Source excerpt:
A mile up the hill from Basingwerk Abbey, on the B5121 and close to the small town of Holywell, is St. Winefride’s Chapel and Well, a Grade l listed building and Scheduled Ancient Monument known to many as ‘The Lourdes of Wales’. The only such place in Britain with a continuous history of public pilgrimage for over 13 centuries, the well itself is attributed to a legend dating back to the 7th century.
Winefride (Gwenfrewi in Welsh) was of noble birth, a young niece of St. Beuno, and in the 7th century lived with her family in the place now known as Holywell. According to legend, when she spurned the advances of Caradoc, a prince’s son, he drew his sword in anger and severed her head which rolled a short way down the hill, and where it came to rest water began to flow from a spring. When Beuno heard the news he interrupted a service in the nearby church, retrieved Gwenfrewi’s severed head, placed it beside her body and prayed. His prayers were answered and Gwenfrewi returned to life, though forever after she bore a thin white scar around her neck.
There are a few different versions of the legend, probably told by several different people over the years and further embellished with each telling, so predictably the tale has long been dismissed as far-fetched but Winefride herself was a real person rather than a legendary one. Devout even before her supposed martyrdom she became entirely devoted to a holy life and later entered the nunnery at Gwytherin, eventually becoming the Abbess there. On her death she was buried in the grounds of the nunnery and lay there until her bones were exhumed and relocated to Shrewsbury Abbey in 1138. Her enduring personality meant that she was revered as a saint from the moment of her death and her well at Holywell became a place of pilgrimage and healing.
In the late 11th century the well came into wider recognition when the Earls of Chester granted its ownership to the recently founded St. Werburgh’s Abbey in Chester. Ownership of the well stayed with St. Werburgh’s until 1132 when it was granted to the newly founded Basingwerk Abbey, but by 1157 it had been returned to St. Werburgh’s by Hugh II, the son of Ranulph de Gernon, Basingwerk’s founder. In 1240 however, ownership of the well was once more back with the Cistercians at Basingwerk, gifted to them by Dafydd Llywelyn, son of Llywelyn the Great, and it remained with them until the dissolution of the monasteries in 1536.
The original shrine and its church were relatively simple affairs but by the middle of the 12th century they had become more than a local landmark. In 1189 Richard I of England (Richard the Lionheart) made a pilgrimage to Holywell to pray for the success of his forthcoming crusade – he was the first known monarch to make the journey, which was a sure sign of how important the shrine had become.
Although the shrine itself escaped unscathed during the Welsh/English wars of the late 13th century the church did sustain some damage, for which King Edward I paid compensation of just over 13 shillings on November 3rd 1284, the day marked as St. Winefride’s feast day. The well and its shrine may have been spared from damage during any subsequent battles but general wear and tear eventually took their toll and in 1427 the Basingwerk Cistercians sought permission from Pope Martin V to repair and renovate the site.

[Word and element pointing records]
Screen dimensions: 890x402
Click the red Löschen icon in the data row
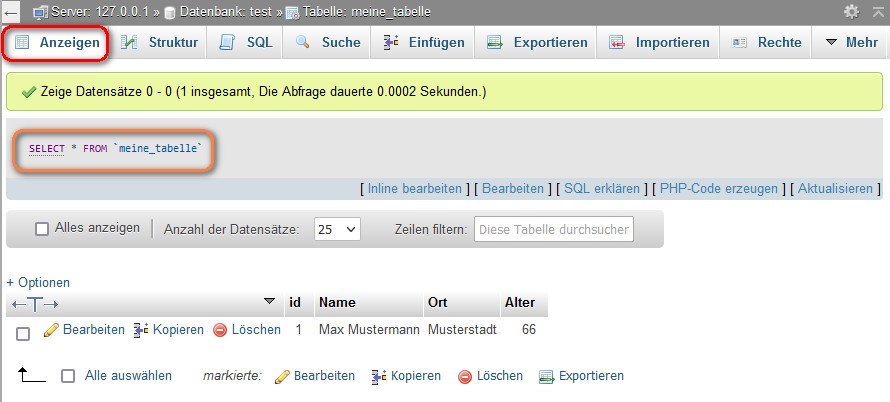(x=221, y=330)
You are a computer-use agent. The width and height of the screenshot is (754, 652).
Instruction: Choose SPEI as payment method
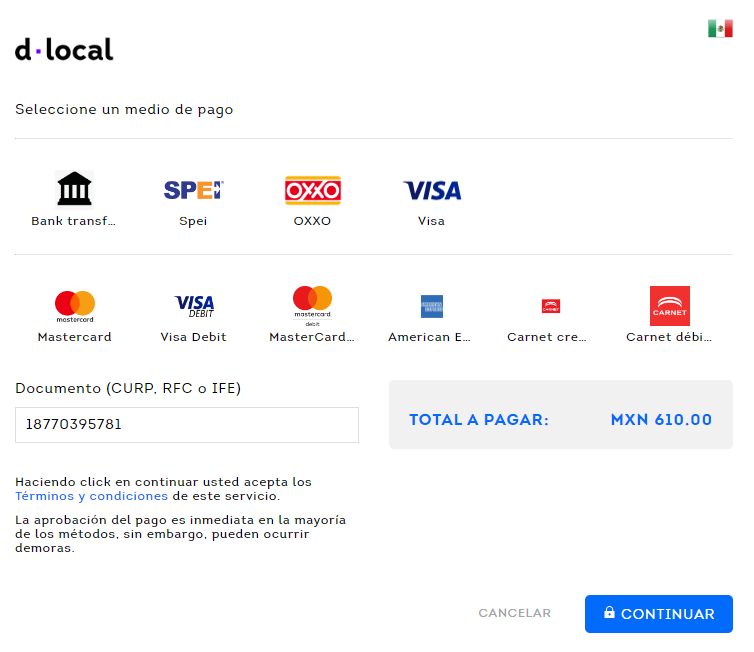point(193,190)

Requests:
#1 In the passage on St. Winefride's Well, what year did Richard I make his pilgrimage to Holywell?
#2 Please pick up the passage on St. Winefride's Well after its final sentence and carry it on.

Answers by task:
#1 1189.

#2
The shrine and its chapel which can be seen today date from around 1500. After Henry Tudor’s victory at Bosworth in 1485 and his subsequent elevation to the throne, becoming King Henry VII, the Tudors became generous benefactors of St. Winefride’s shrine, mainly through Margaret Beaufort, Henry’s mother and wife of Thomas Stanley, and it’s probable that her generosity was behind the building of the new chapel and its well chamber. The work was supervised by Thomas Pennant, Abbot of Basingwerk between 1481 and 1523, and the quality of the workmanship, including a frieze of animals and the badges of Thomas Stanley (Margaret Beaufort’s third husband) round the building’s exterior suggests that royal masons may have been employed.
In April 1637, after many attempts over the years by various people, including Elizabeth I at the turn of the 17th century, to suppress the many pilgrims and their use of the shrine, Sir John Bridgeman, the Chief Justice of Chester, ordered the removal of the iron posts used to support the infirm when entering the waters and the shrine to be mutilated. On demanding an update six months later he was told that the posts had indeed been removed and the statue of Winefride had been whitewashed. The following year the death of Bridgeman himself, the stroke suffered by one of his wardens responsible for the desecration of the shrine, and the burning down of the house of another were seen as a divine punishment for their actions.
During the Civil Wars of 1642-49 the chapel and shrine were badly damaged and the whitewashed statue of Winefride was completely destroyed. In August 1686 James II and his wife, Mary of Modena, visited the shrine to pray for the gift of a son and heir and while there Mary gave £30 towards the building’s restoration. This money was put to good use, the chapel and shrine were substantially restored and a stone, dated 1687, was incorporated into the well basin, though it wasn’t until two centuries later, in 1886, that a new statue of St. Winefride was commissioned to replace the one which had been destroyed.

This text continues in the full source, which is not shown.